Satu tangan Namira mulai pindah ke dada, mencoba menahan yang semakin bertambah seiring melebarnya penjelasan Karen.
“Parahnya lagi, Kak Putra gak tau soal ini sama sekali. Johnny gak cerita ke dia, cuma bilang kalau aku teman dan semuanya fine ketika aslinya aku udah ancam dia di posisi itu. Dia gak pernah cerita kalau aku ancam dia, cuma bilang kita berteman…”
“…dan aku harus berterima kasih juga sama sahabatmu, Jamal. Dia approach Kak Putra buat disambungin ke aku, berujung kita bertukar cerita dan informasi. I should also say, you’re very well blessed to have a friend like him, Mira…”
“Jamal bilang, kalau sama teman-temannya Johnny hanya meng-iya-kan kalau dia main belakang. Padahal, semuanya cuma ancaman aku belaka. Gak pernah Johnny ada intensi untuk berpaling dari kamu sama sekali, Mir. Aku geram, kenapa dia malah berlaku demikian dan bukannya jujur sama masalah yang dihadapin?”

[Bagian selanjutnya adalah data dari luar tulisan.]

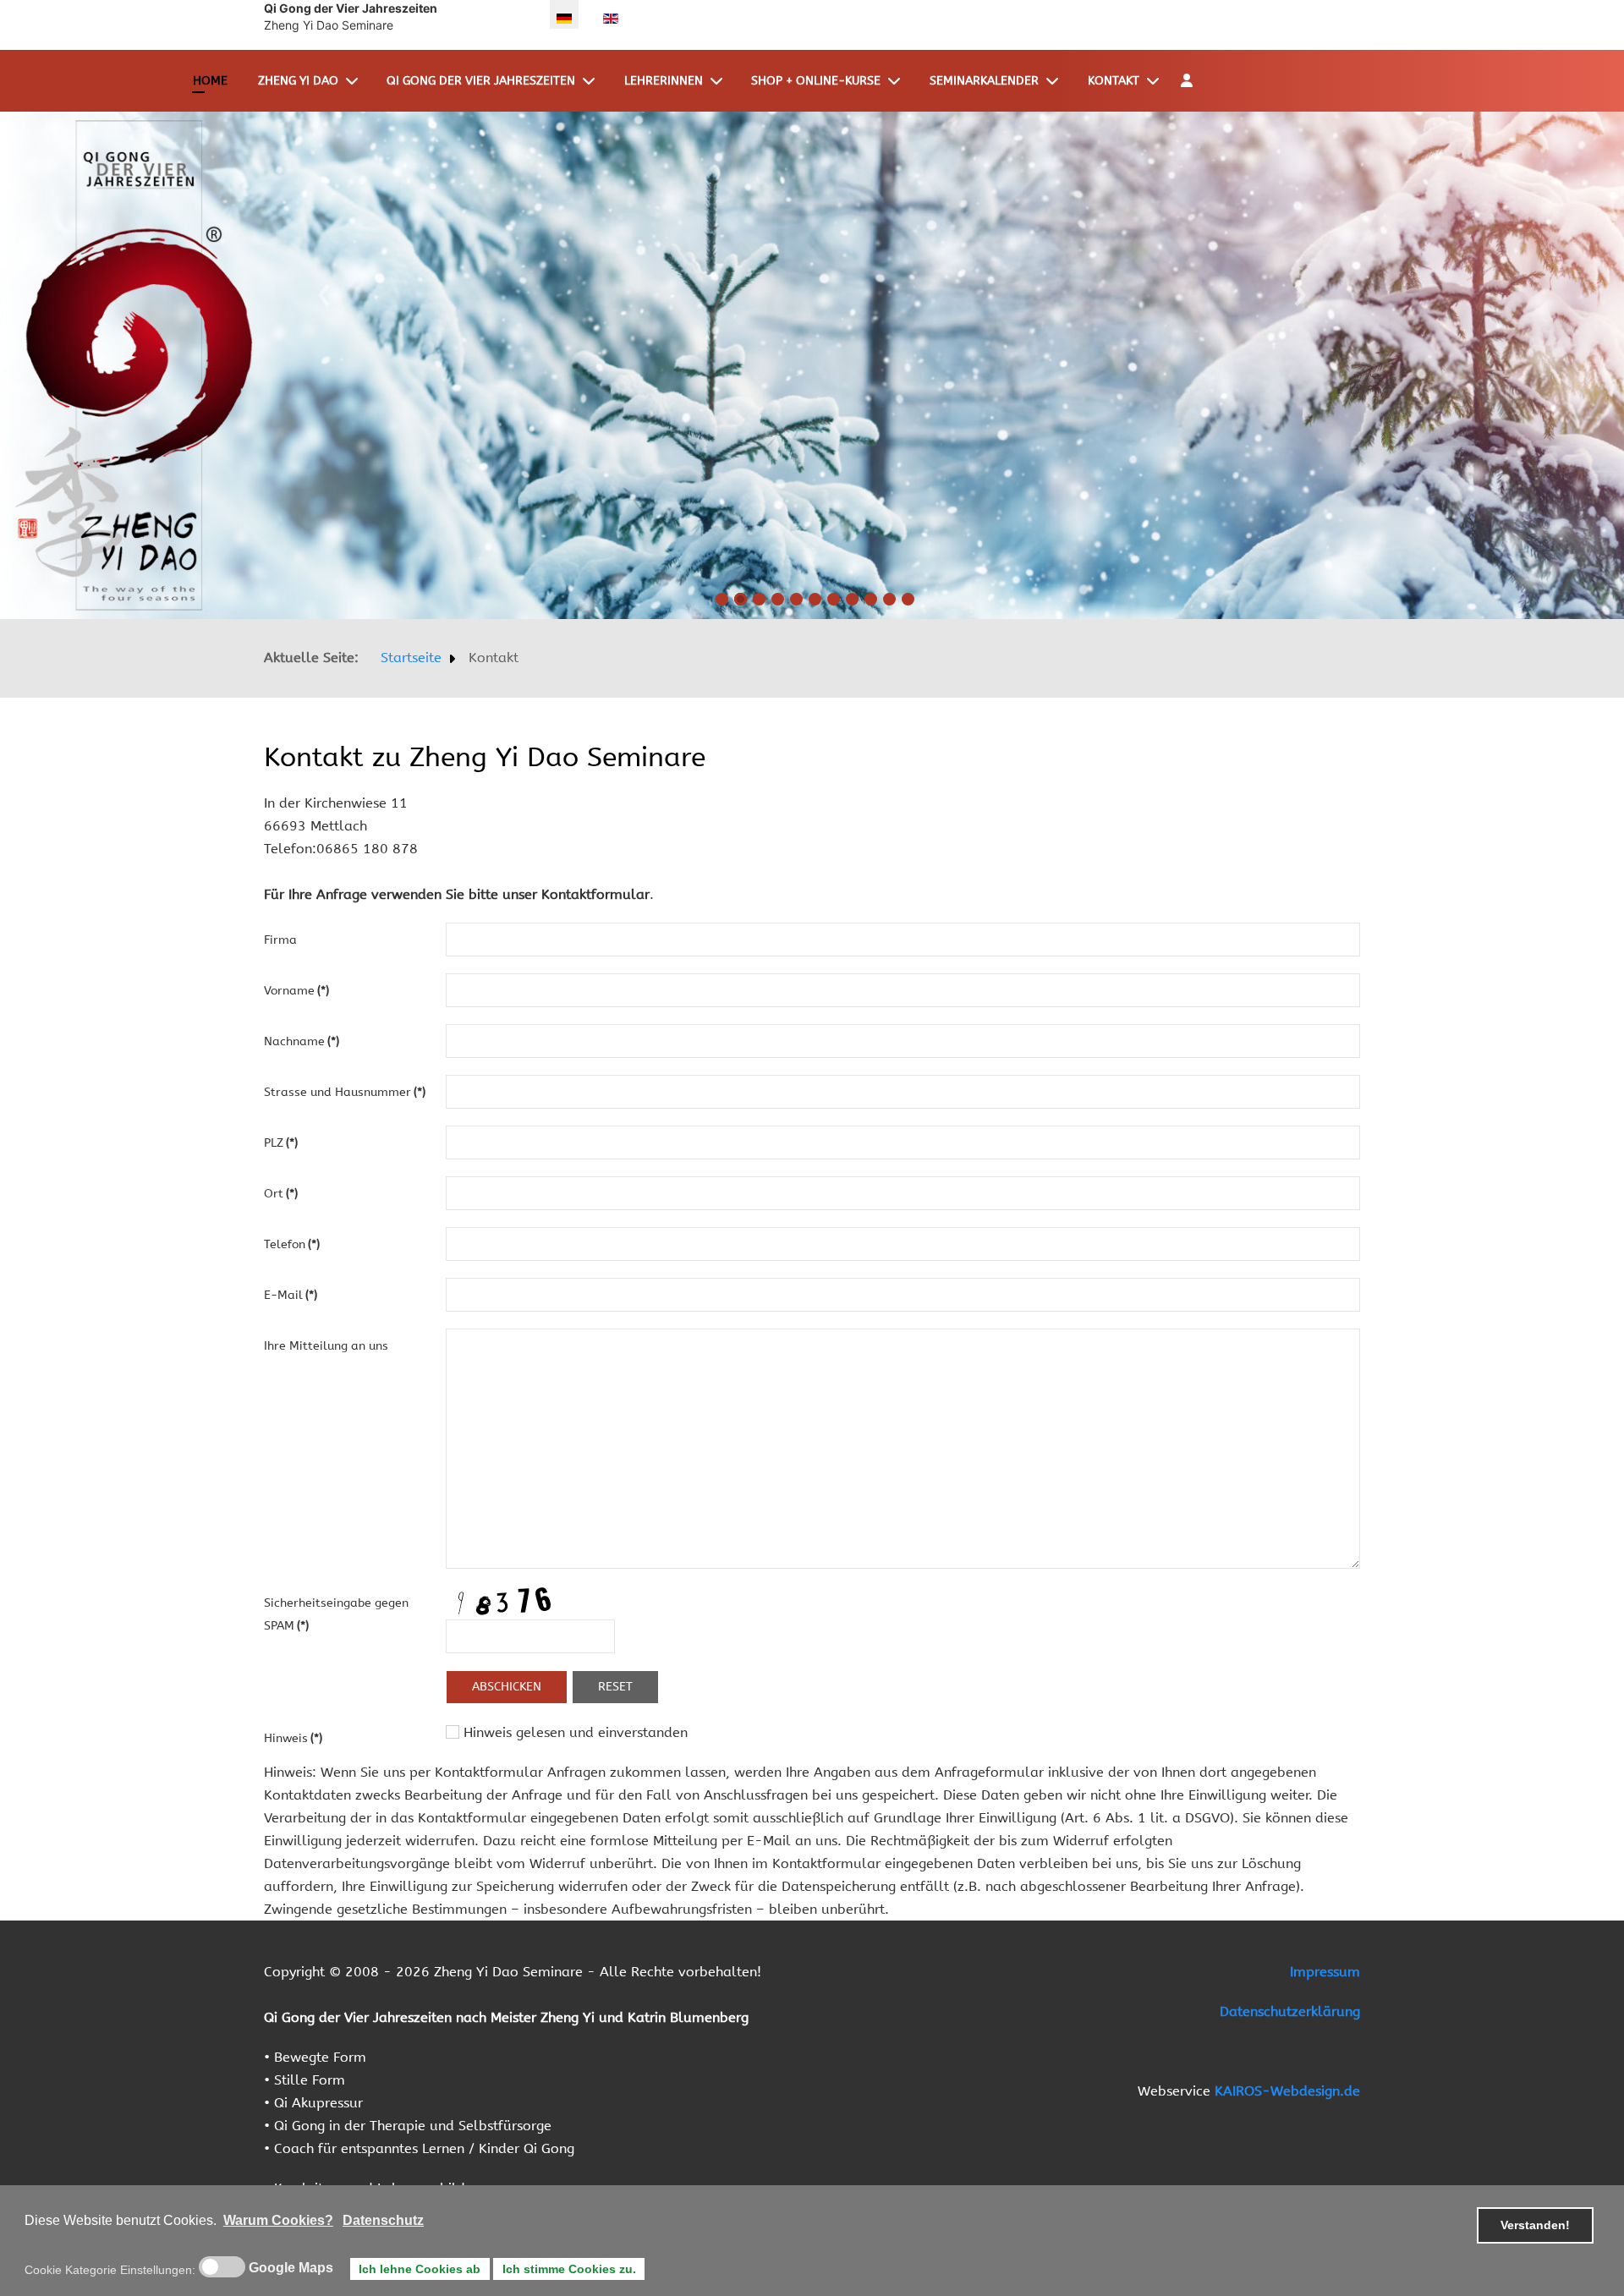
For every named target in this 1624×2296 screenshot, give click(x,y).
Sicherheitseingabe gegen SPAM (336, 1614)
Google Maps (291, 2268)
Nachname (301, 1041)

“Dalam arti lain, he covered me up, but also protecting you at the same time. Jamal bilang, kalau Johnny pernah sampaikan dia gak mau nambah beban kamu. Maka dari itu, dia memilih keputusannya sendiri yang akhirnya seperti ini. Mungkin, waktu itu dia merasa belum ada cut off di antara kita, dia mungkin jaga-jaga kalau sewaktu-waktu aku bisa balik untuk approach dia dan keadaan makin buruk. Walau akhirnya gak seperti itu…”

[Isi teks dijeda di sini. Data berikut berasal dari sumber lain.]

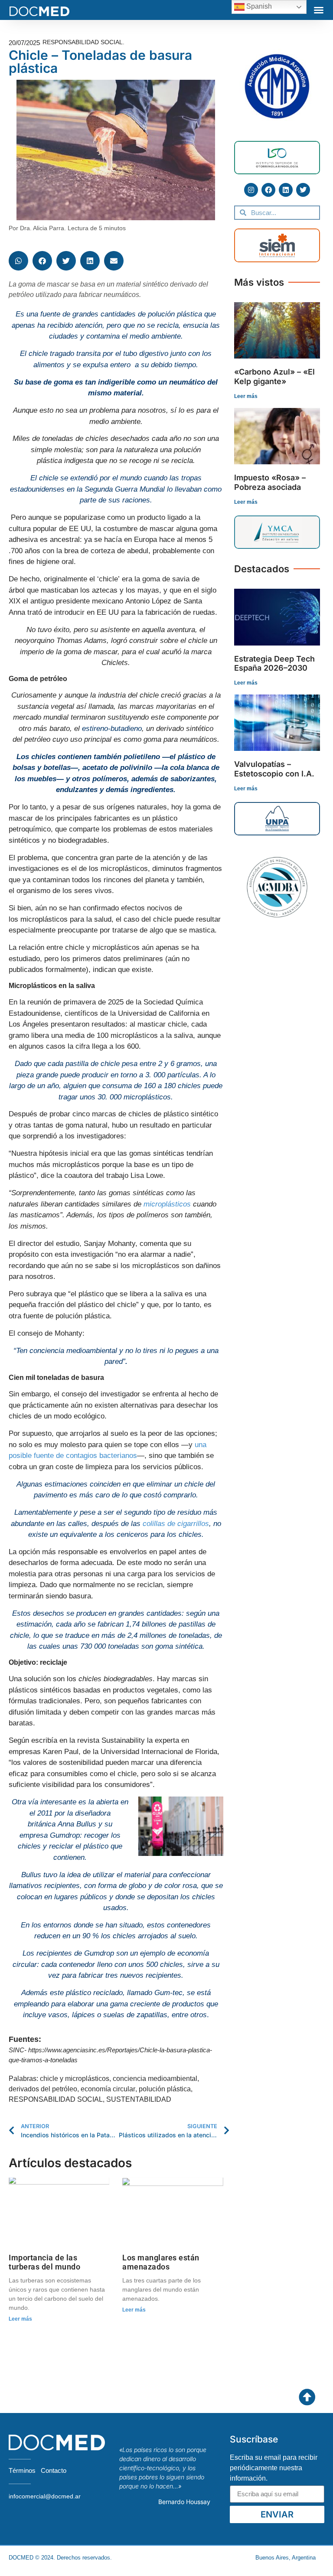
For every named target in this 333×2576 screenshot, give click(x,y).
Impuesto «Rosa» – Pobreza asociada (270, 482)
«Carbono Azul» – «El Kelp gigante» (274, 376)
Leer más (20, 2319)
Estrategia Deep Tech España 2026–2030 (274, 663)
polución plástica (165, 2089)
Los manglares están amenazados (160, 2262)
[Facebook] (268, 190)
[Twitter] (303, 190)
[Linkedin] (286, 190)
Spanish (258, 6)
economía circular (108, 2089)
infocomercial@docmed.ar (45, 2496)
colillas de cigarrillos (176, 1524)
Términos (22, 2470)
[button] (318, 10)
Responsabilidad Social (82, 42)
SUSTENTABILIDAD (138, 2099)
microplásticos (167, 1204)
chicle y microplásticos (74, 2078)
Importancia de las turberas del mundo (44, 2262)
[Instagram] (251, 190)
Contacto (53, 2470)
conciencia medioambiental (155, 2078)
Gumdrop (65, 1835)
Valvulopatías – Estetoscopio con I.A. (274, 769)
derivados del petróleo (43, 2089)
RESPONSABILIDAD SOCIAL (56, 2099)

“Selama ini dia nahan dan keep semuanya di diri dia sendiri, Mira. Mungkin juga dampaknya jadi ngerusak hubungan kalian, dia berusaha lindungin kamu tapi malah bikin dirinya sendiri rusak. Mungkin juga karena tekanan dan ancaman yang aku kasih, bikin mood dia gak enak dan bawaannya sensi sama kamu. Mungkin juga, dia berusaha mati-matian untuk keep kamu away dari permasalahan yang lebih rumit. Tapi ketika hubungan kalian udah memburuk komunikasinya, disitulah Johnny kena hit sampai kalian bertengkar dan gak nemuin jalan tengah…”
“I totally feel bad for him, aku merasa berdosa banget untuk dia… Maafkan aku, Mira. Aku wanita sama seperti kamu, I feel worse for this. I’m sorry because it shouldn’t be this way, pardon for my worst mistakes. Aku minta maaf, sebesar-besarnya. Maaf sudah merusak kalian sampai ke titik terhancur ini…”, akhir Karen dengan tangis.
Markiano, di ujung sana, terkesiap ketika melihat wajah kakaknya terlampau berantakan karena tangis. Ketika Namira beranjak berdiri, badannya sempat terhuyung hingga membuat Markiano lari untuk sigap menangkap kakaknya.
“M-mira…” “Thanks, Karen. Sekarang aku hancur…” “Mir-“ “Pulang, Mark.” “Sorry, kak, better di WA aja kalau masih ada yang harus diomongin. Saya pamit”, sela Mark pada Karen.
Markiano bingung, Namira terus-terusan menangis dalam diam. Hingga setibanya di apartemen, Namira langsung terduduk lemas di depan pintu utama, tepat saat Markiano menutupnya sepersekian sekon yang lalu.
Kali ini, sambungan emosi kakak-beradik nyata adanya. Markiano memeluk Namira, yang entah dari mana sebabnya, ia turut merasakan betapa sakit dan sesak perasaan kakaknya saat ini setelah mengetahui fakta dibalik semua masalah hati. Berakhir mereka saling memeluk dan menguatkan satu sama lain, terduduk di depan pintu…
“Mark….” “I’m sorry, kak… Aku gak bisa jaga kakak…” “Johnny…” “Kakak yang kuat, aku gak akan ke mana-mana…” “Mark… Aku mau Johnny pulang…” “I miss him, too, kak…”
…yang diakhiri dengan pecah tangis mereka berdua mengisi seisi ruangan.